Mientras conversábamos se acercó otro hijo de Subhiah, Ashraf, un apasionado de la enseña palestina. El día anterior, lo había visto subirse a un promontorio frente a los soldados que lo vigilaban desde lo alto del muro —y que después nos arrojarían granadas de gas lacrimógeno— para mostrarles una bandera atada a globos que lanzó a volar. Una foto de meses atrás lo muestra trepado en lo alto del brazo telescópico de una grúa con la que construían la barrera, también para hacer ondear la bandera. Por actos así ha sido arrestado cuatro veces y ha pasado hasta seis meses en la cárcel.

En un famoso video en YouTube (Soldier fire ‘rubber’ bullet at Palestinian detainee), Ashraf aparece tranquilo, vendado y atado cuando un oficial israelí le ordena a un subordinado que dispare contra el pie del palestino una bala de acero recubierta de plástico.

“Cuando mataron a Bassem, la familia trató de superar el dolor”, recuerda Ashraf. “Entonces perdimos a (su hermana) Jawahar”.
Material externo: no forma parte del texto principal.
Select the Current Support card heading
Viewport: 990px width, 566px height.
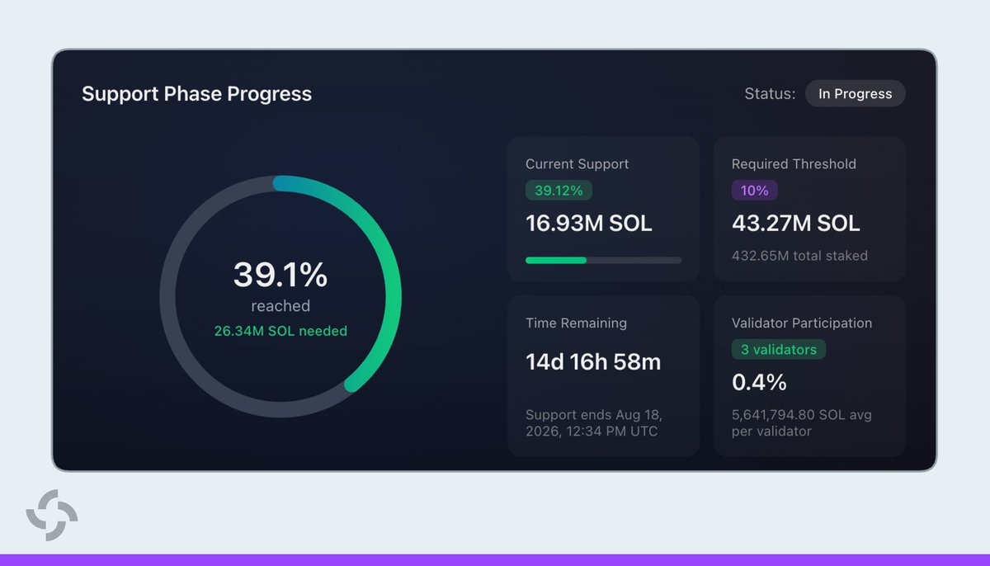577,164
La mujer de 35 años falleció el 1 de enero de 2011, cuando ella y otras vecinas acudieron al muro a exigir que les devolvieran sus tierras. Quedó atrapada en una nube de gas lacrimógeno y sus pulmones no resistieron.

Los Abu Rahmad dicen que no les guardan odio a los israelíes, sin embargo. A lo largo de esta lucha, “muchos de ellos han venido cotidianamente a apoyarnos”, reconoce Ahmad, que tiene cuatro hijas y un hijo, de entre seis y 16 años. “Quiero que crezcan felices y en paz, y que tengan libertad. Que Palestina sea un país como los otros. Que nos dediquemos a construir un futuro, no a destruirlo. Que quitemos todos los muros”.

SOLIDARIDAD INTERÉTNICA

El respaldo que brindan los activistas judíos a los palestinos no se limita a manifestarse junto a ellos: también obstaculizan la acción de las fuerzas de seguridad israelíes para darles tiempo de escapar a los palestinos.

Lo pude ver dos veces el mismo día, el 9 de abril de 2010. Al sur de la ciudad de Hebrón, en Cisjordania, los israelíes han creado dos asentamientos conocidos por su extremismo, Ma’on y Karmen, en colinas vecinas dentro de una zona de pastoreo de tribus de beduinos.

El procedimiento común para crear y expandir colonias israelíes en Cisjordania es el siguiente: agrupaciones religiosas o sociales organizan a judíos, israelíes o del extranjero, que van en casas rodantes por sorpresa a ocupar una cima o área elevada. Por procedimiento cotidiano, el ejército establece perímetros de protección alrededor de toda nueva colonia, sin que importe su estatus ante la legislación israelí, para proteger a sus habitantes de la reacción de los pobladores palestinos. Después, bajo el amparo de los soldados, los recién llegados instalan casas prefabricadas, se apropian de pozos de agua y levantan cercas, que poco a poco van haciendo avanzar sobre tierras privadas o comunales palestinas. La resistencia de los propietarios motiva intervenciones del ejército o de la Magav, la policía paramilitar de fronteras, a favor de los israelíes. Cuando el asentamiento se ha consolidado, algunos de sus habitantes construyen puestos avanzados (pequeños núcleos de casas) que funcionan como extensiones de la colonia, a una distancia que permita que los perímetros de seguridad se conecten y fusionen, anexando y expropiando de hecho los terrenos que resulten afectados.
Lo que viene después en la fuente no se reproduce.